La raison est simple. Bitcoin peut monter vite, mais il peut aussi corriger violemment. En période de crise extrême, les investisseurs vendent parfois ce qu’ils peuvent vendre, pas seulement ce qu’ils veulent vendre. La liquidité devient alors une arme à double tranchant.
Cette prudence contraste avec d’autres projections très optimistes, comme le scénario de VanEck sur un Bitcoin à 1 million de dollars. Les deux lectures peuvent coexister. Un actif peut avoir un potentiel haussier massif sans être le premier choix défensif en cas de panique mondiale.
Une alerte sur le système, pas seulement sur les marchés
Kiyosaki parle d’un risque plus profond qu’une simple baisse des actions. Il évoque une fragilité globale liée à l’endettement, à l’inflation et à la perte de pouvoir d’achat des monnaies classiques. Plusieurs médias ont aussi relevé ses avertissements répétés sur une possible grande dépression ou un krach majeur en 2026.
Dans ce scénario, les cryptomonnaies gardent un rôle. Elles protègent contre certaines formes de contrôle monétaire. Elles offrent une alternative hors du système bancaire traditionnel. Mais elles restent exposées aux paniques de marché.
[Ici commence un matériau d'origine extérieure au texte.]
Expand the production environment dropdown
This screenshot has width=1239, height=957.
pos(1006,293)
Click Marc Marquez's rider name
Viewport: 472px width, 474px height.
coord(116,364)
Cette nuance compte. Kiyosaki ne dit pas forcément que Bitcoin est inutile. Il a même déjà défendu des objectifs très ambitieux pour le BTC en 2026. TheStreet rappelle qu’il a évoqué un objectif de 250 000 dollars pour Bitcoin.
Le message reste donc plus subtil qu’une opposition frontale entre métal et crypto. Dans un marché déjà nerveux, comme on l’a vu avec Bitcoin sous pression face aux tensions Iran-États-Unis, la question n’est pas seulement de savoir ce qui peut monter. Elle consiste aussi à savoir ce qui tient quand la peur domine.
La vraie leçon pour les investisseurs crypto
Le message principal n’est donc pas « crypto contre métaux ». Il concerne plutôt la hiérarchie du risque. Pour Kiyosaki, l’argent, l’or ou certains actifs tangibles jouent le rôle de socle. Les cryptomonnaies restent davantage liées à la croissance, à la spéculation et à l’appétit pour le risque.
Cette lecture peut déranger les partisans les plus convaincus du Bitcoin. Elle rappelle pourtant une évidence souvent oubliée en marché haussier : un actif performant n’est pas toujours un actif défensif. Et un actif défensif n’est pas toujours celui qui fait rêver.
En 2026, cette distinction pourrait devenir centrale. Si la volatilité augmente, les investisseurs devront séparer deux questions. Que peut faire monter un portefeuille ? Que peut vraiment le protéger quand tout vacille ? Kiyosaki répond par les métaux. Le marché crypto devra prouver qu’il peut être plus qu’un pari de croissance.
En bref
- Robert Kiyosaki redoute un krach économique mondial en 2026.
- Il privilégie l’argent physique plutôt que les cryptomonnaies comme protection principale.
- Bitcoin reste haussier, mais son statut de refuge reste discuté.